His lyricism and style have taken sharp turns at every album. He challenges himself to evolve not only as an artist, but as a storyteller and a human. His music does not tell the story of Kendrick Lamar, but everyone around him who he sees has fallen into a similar path to his own. His tone and articulation force his audience to pick apart every line of his songs and draw their own conclusions.

His multilayered writing, coupled with the production quality that rappers like Drake and J. Cole can only have while trapped in wet dreams, is what has led Lamar to rise to the top of a thick concreted scene and elevated his status onto the same as Snoop Dogg or Tupac.

However, that’s not to say musical geniuses can’t hiccup along the way to the hall of fame. His release of “DAMN.” was not disappointing in any major way. However, the album itself is disjointed, and loses a lot of kick while listening from cover-to-cover. That isn’t to say Lamar has lost his mojo after releasing the genre-defining “To Pimp A Butterfly.”

“DAMN.” is by far Lamar’s most self-destructive and introspective collection as of date. Every song pertains to a part of Lamar’s mind that’s weighing him down heavily.
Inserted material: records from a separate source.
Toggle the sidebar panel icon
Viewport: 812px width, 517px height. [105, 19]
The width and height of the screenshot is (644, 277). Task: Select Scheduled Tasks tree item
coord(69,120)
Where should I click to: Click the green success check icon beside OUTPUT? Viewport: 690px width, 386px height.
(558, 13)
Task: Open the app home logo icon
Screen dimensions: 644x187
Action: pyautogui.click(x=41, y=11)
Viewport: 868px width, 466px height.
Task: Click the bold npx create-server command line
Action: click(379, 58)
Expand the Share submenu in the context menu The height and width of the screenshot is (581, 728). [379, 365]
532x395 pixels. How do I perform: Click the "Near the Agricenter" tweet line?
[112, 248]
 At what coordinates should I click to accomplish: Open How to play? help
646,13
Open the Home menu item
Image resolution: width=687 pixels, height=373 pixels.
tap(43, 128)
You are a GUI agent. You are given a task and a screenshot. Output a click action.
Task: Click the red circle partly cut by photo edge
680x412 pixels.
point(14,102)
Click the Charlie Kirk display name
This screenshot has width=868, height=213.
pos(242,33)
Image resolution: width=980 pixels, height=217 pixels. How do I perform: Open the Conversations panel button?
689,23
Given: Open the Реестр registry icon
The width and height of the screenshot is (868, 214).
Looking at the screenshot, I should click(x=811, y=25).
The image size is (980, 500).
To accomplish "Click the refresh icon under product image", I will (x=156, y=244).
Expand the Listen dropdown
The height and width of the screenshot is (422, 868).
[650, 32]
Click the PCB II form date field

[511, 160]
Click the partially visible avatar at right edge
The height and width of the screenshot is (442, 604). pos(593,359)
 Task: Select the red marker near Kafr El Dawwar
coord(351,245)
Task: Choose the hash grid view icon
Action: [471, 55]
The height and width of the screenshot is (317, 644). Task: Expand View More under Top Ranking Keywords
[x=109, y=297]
The majority of these tracks hit hard as singles, but within the collection they seem almost sporadic and bipolar.

The intro interlude “BLOOD.” starts the album off on an eerie tone. An echo of distressed men interlaces the atmosphere with questions of wickedness and weakness within one’s own moral fabric. Lamar follows up with a story about him wanting to help a blind woman find what she’s looking for, only to be smited by his own blindness brought on by empathy and is shot dead on the scene.

After the gunshot has fallen, echoes of a Fox News reporter overanalyzing Lamar’s anti-police lyrics infuriates Lamar back to life into an almost demonic morphology. His frustration with white media’s misunderstandings as to why he wrote those lyrics fully thrusts himself into “DNA.” The conviction of Lamar pulls into the song as he’s demonically describing his loyalty to his bloodline back in Compton.

The deep bass cuts through extremely well, and helps progress the album throughout its 14 tracks. In tracks heavily influenced by spite and anger like “DNA.” the bass almost tends to drown out the lyrics, making these selections a lot more aggressive.

In the following track “YAH.” he falls back into an omniscient voice. His monotone droning goes on about how his public persona affects his family and his own perspective of his stature. He goes back to the same Fox News clip of the anchors criticizing his lyrics, but with his niece now watching them say his lyrics only hurt the black community.

He goes onto talking about his admiration towards his successes, placing his character on the biblical level of Israelites, who in the Book of Deuteronomy are God’s chosen people. He goes even further to talk about how the black community are the chosen ones of God, due to their hardships most likely referencing the civil rights movement and how poorly lower-income black populations are treated within the U.S…

His references of Deuteronomy are laced throughout the album, with the perpetual idea that the black community has become the modern-day Israelites. His personal conviction to God allows him to become critical in a detached manner of his community towards their ideas of success coinciding with illegal and sinuous activity. “I know he walks the Earth; But it’s money to get, bitches to hit, yah; Zeroes to flip, temptation is, yah; First on my list, I can’t resist, yah”

Throughout the album, he constantly flips between two characters within himself that contradict and cause his depression and anger to set ablaze. In the following track “ELEMENT.” his attitude flips towards willing to die and kill for his ambitions. The death of his grandma focuses his anger into a passionate flame that no longer stands for his family, but the entire Compton community.

After “ELEMENT.” however, the album diverts into a mess of conflicting productions that are aimed well, however miss Lamar’s status quo of quality seen throughout his discography. “LOYALTY.” is the absolute worst track on the listing. It sounds close to a Soundcloud demo, and Rihanna makes the entire bit come off like an early Calvin Harris release from his album “18 Months.”

“HUMBLE.” is a flame-engulfed track popping off a catapult with the intention of setting ablaze the monotonous and repetitive rappers who use the same beats rehashed in order stay relevant in the scene, as well catching the media’s interpretation of beautify and humanity along the way.

The best track in this collection has to go to either “LUST.” or “XXX.”

“LUST.” owns a mischievous tone that sets the scene to be disgusting in nature, while connected to lyrics asking if he can just “put the head in.” “XXX.” somehow makes U2 relevant again, with Lamar utilizing their soft oaky tone over his description of how the hood takes away any aspirations towards an education and aims them towards pipe dreams like gang life or rapping.

There are ideas littered throughout this collection that piece the mind of Lamar into an omniscient being of his own creation and a symbol for the black community. Although disjointed and lackluster at times, when he finds his stride he’s able to capitalize on his iconic storytelling and push his narrative beyond anyone near the same realm of rap can achieve.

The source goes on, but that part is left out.